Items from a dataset
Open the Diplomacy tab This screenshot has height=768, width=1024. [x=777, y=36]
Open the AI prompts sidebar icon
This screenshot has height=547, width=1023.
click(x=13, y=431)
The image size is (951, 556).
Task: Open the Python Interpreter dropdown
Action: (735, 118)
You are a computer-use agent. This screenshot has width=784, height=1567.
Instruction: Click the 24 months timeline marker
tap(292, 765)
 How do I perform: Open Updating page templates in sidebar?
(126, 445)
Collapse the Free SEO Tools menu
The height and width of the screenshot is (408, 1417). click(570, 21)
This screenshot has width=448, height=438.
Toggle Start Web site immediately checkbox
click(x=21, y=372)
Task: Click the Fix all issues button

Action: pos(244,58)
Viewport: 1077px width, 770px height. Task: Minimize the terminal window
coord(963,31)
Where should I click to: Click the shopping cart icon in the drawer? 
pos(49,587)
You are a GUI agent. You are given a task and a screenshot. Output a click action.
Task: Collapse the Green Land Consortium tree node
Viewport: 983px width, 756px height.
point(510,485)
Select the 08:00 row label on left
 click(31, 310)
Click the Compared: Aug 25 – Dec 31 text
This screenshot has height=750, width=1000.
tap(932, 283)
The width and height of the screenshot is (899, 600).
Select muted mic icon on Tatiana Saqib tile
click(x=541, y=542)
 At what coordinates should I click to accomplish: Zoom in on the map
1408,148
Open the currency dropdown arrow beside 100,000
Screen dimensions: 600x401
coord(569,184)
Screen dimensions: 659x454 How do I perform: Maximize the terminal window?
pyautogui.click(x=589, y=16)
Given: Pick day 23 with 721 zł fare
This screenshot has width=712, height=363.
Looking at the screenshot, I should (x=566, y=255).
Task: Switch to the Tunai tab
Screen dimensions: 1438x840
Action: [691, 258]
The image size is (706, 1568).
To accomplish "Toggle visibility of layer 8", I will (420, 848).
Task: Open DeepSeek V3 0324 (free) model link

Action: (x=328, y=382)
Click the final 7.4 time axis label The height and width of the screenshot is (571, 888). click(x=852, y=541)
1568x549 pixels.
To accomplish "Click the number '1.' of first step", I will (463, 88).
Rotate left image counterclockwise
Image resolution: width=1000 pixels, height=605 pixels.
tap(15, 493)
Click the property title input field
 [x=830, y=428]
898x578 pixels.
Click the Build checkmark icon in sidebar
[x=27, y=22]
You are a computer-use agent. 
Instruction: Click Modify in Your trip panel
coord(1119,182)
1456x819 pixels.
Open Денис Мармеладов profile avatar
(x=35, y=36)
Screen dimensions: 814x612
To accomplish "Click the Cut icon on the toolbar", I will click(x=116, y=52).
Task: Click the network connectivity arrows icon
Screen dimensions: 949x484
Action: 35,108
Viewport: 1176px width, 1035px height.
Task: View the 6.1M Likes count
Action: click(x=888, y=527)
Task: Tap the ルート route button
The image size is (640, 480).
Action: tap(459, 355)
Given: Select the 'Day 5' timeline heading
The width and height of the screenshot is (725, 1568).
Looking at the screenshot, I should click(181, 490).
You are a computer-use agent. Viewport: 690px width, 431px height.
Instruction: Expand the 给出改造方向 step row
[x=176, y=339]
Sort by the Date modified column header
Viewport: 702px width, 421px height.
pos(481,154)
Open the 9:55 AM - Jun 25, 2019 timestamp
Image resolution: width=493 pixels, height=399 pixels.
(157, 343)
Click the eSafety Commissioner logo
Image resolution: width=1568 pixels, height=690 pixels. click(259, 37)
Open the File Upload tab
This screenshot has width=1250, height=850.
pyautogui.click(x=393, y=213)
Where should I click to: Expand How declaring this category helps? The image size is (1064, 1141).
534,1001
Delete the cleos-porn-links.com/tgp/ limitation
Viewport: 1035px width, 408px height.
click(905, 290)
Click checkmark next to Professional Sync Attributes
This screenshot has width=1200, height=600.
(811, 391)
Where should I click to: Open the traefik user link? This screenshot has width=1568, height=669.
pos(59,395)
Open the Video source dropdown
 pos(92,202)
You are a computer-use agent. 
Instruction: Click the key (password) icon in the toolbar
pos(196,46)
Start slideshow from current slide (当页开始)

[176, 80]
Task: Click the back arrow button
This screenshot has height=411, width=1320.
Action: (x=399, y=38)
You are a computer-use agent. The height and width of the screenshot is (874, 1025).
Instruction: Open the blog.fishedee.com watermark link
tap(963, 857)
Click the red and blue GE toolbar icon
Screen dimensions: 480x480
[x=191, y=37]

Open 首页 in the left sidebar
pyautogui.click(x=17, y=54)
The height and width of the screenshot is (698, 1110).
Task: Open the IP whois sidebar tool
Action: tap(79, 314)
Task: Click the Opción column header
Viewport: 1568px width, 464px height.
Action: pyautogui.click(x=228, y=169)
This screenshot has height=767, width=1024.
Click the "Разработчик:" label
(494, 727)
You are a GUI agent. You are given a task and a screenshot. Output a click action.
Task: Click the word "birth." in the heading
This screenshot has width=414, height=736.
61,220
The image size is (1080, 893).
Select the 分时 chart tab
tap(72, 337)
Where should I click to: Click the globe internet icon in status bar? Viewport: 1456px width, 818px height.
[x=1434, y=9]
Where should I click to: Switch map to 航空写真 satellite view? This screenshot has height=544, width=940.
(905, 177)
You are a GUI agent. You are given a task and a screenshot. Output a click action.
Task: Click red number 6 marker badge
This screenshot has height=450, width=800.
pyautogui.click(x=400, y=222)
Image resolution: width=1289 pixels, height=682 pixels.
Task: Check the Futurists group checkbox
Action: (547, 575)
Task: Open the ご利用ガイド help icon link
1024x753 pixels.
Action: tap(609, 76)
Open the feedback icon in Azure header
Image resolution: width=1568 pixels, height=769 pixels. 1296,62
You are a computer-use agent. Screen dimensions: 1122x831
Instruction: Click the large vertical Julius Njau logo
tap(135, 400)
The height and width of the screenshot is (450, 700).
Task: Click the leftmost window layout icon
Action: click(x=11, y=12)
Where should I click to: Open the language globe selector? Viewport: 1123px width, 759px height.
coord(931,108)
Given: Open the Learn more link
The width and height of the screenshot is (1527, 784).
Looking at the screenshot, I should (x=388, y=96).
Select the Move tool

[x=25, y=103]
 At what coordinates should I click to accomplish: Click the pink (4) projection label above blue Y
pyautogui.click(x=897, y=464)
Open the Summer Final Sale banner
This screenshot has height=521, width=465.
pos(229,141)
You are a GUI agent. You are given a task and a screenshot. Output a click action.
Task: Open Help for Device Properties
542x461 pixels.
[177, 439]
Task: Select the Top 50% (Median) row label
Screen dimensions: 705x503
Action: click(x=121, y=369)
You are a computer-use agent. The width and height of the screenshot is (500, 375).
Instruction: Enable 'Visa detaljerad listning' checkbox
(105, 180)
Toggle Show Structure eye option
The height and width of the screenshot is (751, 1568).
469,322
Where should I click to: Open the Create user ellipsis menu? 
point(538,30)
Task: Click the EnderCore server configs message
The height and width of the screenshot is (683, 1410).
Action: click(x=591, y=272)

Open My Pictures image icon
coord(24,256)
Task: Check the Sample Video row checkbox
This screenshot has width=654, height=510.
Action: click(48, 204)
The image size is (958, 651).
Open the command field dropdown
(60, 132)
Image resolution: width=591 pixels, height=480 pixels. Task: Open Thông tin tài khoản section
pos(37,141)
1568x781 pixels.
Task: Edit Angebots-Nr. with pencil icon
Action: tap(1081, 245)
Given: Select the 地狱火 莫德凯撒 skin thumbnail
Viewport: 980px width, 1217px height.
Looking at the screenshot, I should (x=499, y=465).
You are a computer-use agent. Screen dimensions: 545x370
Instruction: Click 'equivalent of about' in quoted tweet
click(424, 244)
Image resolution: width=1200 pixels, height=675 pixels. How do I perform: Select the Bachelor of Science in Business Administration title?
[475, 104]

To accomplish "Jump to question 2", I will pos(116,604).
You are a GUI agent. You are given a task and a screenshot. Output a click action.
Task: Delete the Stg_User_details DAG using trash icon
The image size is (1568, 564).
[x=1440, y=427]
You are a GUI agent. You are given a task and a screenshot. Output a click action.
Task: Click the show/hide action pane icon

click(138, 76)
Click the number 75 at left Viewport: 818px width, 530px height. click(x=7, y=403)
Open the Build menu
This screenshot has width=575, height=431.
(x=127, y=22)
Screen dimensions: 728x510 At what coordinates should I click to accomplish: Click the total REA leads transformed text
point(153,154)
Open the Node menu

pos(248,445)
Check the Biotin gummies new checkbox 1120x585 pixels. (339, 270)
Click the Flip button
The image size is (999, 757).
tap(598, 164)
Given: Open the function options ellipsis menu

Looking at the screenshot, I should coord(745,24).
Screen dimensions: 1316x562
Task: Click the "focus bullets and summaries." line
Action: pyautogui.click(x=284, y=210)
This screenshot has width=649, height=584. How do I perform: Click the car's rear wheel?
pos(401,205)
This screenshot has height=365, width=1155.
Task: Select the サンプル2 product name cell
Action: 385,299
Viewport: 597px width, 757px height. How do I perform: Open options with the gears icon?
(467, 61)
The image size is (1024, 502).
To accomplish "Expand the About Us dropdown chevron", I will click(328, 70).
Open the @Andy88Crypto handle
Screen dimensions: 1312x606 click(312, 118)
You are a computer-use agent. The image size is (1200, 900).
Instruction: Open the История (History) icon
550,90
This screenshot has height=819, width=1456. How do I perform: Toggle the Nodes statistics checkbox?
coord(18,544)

EXERCISE INSTRUCTIONS: Using the records above, report how many lines include "computer", with no words around the number.

ANSWER TO THE EXERCISE: 9